◆ EXERCISES:
1. In the text on diffuse axonal injury, which scan do doctors usually consider the best option for assessing suspected DAI?
2. Revise the text on diffuse axonal injury from "More often than not, DAI" to "back and forward.", inclusive, changing "shearing force" to "shear stress".

◆ READING PASSAGE:

□ □ □ □ □

Diffuse Axonal Injury (DAI), also known as Traumatic Axonal Injury (TAI), is a term used to describe a severe form of brain trauma.
DAI refers to a traumatic brain injury that occurs due to acceleration/deceleration or a rotational force that makes the brain rapidly shift inside the skull.
This injury results in the disconnection of the axons, the nerve fibers that carry electrical impulses to neurons, muscles, and glands.
That causes damage to several sections of the brain and usually leaves patients in a coma.
That is why some medical experts define DAI as a coma lasting a minimum of 6 hours after a traumatic brain injury.
DAI is very difficult to detect even when doctors use a Computed Tomography (CT) scan.
More often than not, DAI occurs as the result of high-speed motor vehicle accidents.
In these particular cases, the cause of DAI is a combination of acceleration, deceleration, and contact forces.
When this combination becomes strong enough, it can produce a shearing force that affects neuro-fibers by twisting, stretching, or severing axons.
That ends up disrupting the flow of electrical impulses that travel through the nerves, which results in the eventual death of nerve cells producing swelling in the brain.
When the brain swells the pressure on the skull increases, which leads to complications such as restricted blood supply to brain tissues and even brain herniation.
Other circumstances or events that may cause DAI are sport-related injuries and falls that make the head whip rapidly back and forward.
In some cases, when the patients suffer constant physical trauma as in taking several blows to the head, the force can cause the brain to rapidly and violently move inside the skull.
Such movement can severely damage the nerve fibers connection and produce DAI.
Some patients may develop this type of brain damage due to Shaken Baby Syndrome, a form of child abuse that consists of forcefully shaking a toddler.
Given a baby’s blood vessels, muscles, and organs are softer and weaker, the force produced by this action can cause the brain of the infant to move and hit the inside of the skull repeatedly.
The resulting trauma can lead to several forms of brain injury, including DAI.
Other potential causes of DAI are related to construction working and the shockwaves produced by explosions.
The most typical sign of DAI is a long-lasting loss of consciousness. A patient that has DAI can stay in a profound coma for 6 hours or even more extended periods.
However, if the damage isn’t severe patients may display other symptoms of typical brain trauma.
In these cases, people may regain consciousness after suffering a mild DAI but showcase signs such as nausea, loss of balance, dizziness, disorientation or confusion, and changes in perception or cognition.
Along with the altered cognition, DAI can cause some remarkable behavioral changes as well as unexplained mood swings.
Other noticeable signs are difficulty in recognizing or recalling words, places, people, or animals that should otherwise be familiar to the patient.
This difficulty can result in trouble performing simple tasks such as reading or even speaking.
Given the wide variety of symptoms that come and go depending on the severity of the damage, medical experts have a hard time diagnosing DAI.
More often than not, doctors consider a Magnetic Resonance Imaging (MRI) scan the best option for assessing suspected DAI.
Cases of this particular form of brain trauma feature several small regions of susceptibility artifact in the corpus callosum. When the patients suffered more severe damage, these areas appear in the brainstem.
The first thing doctors may need to do is reducing any swelling inside of the brain before it causes further damage. The sooner the medical experts act, the better for the patient.
Once doctors managed to stabilize the patient, they’ll likely need to create a comprehensive treatment plan.
There’s no surgery available to deal with DAI, which is why most treatments focus on rehabilitation. This recovery program consists of the following therapeutic measures:
- Speech therapy
- Physical therapy
- Occupational therapy
- Recreational therapy
The possibility of people recovering from DAI depends on the extent and severity of the damage. In the most severe cases, a patient may remain in a vegetative state or even die because of this brain injury.

□ □ □ □ □

(Records from a data collection)
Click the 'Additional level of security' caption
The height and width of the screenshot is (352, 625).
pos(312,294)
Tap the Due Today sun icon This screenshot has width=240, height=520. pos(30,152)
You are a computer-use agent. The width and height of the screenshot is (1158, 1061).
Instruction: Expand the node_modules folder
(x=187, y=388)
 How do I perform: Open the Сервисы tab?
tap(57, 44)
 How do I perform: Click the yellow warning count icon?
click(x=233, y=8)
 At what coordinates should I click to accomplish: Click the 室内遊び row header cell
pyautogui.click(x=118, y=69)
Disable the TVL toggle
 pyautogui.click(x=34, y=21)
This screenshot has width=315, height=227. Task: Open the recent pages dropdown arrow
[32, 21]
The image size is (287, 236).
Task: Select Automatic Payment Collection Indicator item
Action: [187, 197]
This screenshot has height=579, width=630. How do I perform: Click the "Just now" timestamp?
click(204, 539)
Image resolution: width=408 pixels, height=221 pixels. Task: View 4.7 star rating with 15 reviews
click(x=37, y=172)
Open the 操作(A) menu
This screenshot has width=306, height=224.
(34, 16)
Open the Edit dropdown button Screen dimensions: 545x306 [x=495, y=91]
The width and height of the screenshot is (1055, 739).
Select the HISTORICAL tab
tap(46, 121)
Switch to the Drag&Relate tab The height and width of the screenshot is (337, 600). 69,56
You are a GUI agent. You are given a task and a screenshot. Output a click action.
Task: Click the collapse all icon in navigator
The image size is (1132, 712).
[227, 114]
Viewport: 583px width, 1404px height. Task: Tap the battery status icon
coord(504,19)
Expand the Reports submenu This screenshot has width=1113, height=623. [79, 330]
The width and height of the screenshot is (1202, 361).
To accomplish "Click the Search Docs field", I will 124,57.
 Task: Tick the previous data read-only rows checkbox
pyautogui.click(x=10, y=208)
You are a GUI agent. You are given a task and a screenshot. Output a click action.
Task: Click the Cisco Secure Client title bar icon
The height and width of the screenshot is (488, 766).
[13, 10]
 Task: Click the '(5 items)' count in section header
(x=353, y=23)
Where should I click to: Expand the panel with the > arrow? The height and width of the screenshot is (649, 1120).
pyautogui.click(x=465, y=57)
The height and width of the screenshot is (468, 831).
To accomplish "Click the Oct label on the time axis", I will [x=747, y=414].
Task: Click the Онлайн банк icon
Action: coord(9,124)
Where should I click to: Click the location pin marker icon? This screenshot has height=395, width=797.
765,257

□ □ □ □ □

◆ ANSWERS BY TASK:
1. A Magnetic Resonance Imaging (MRI) scan.

2.
More often than not, DAI occurs as the result of high-speed motor vehicle accidents.
In these particular cases, the cause of DAI is a combination of acceleration, deceleration, and contact forces.
When this combination becomes strong enough, it can produce a shear stress that affects neuro-fibers by twisting, stretching, or severing axons.
That ends up disrupting the flow of electrical impulses that travel through the nerves, which results in the eventual death of nerve cells producing swelling in the brain.
When the brain swells the pressure on the skull increases, which leads to complications such as restricted blood supply to brain tissues and even brain herniation.
Other circumstances or events that may cause DAI are sport-related injuries and falls that make the head whip rapidly back and forward.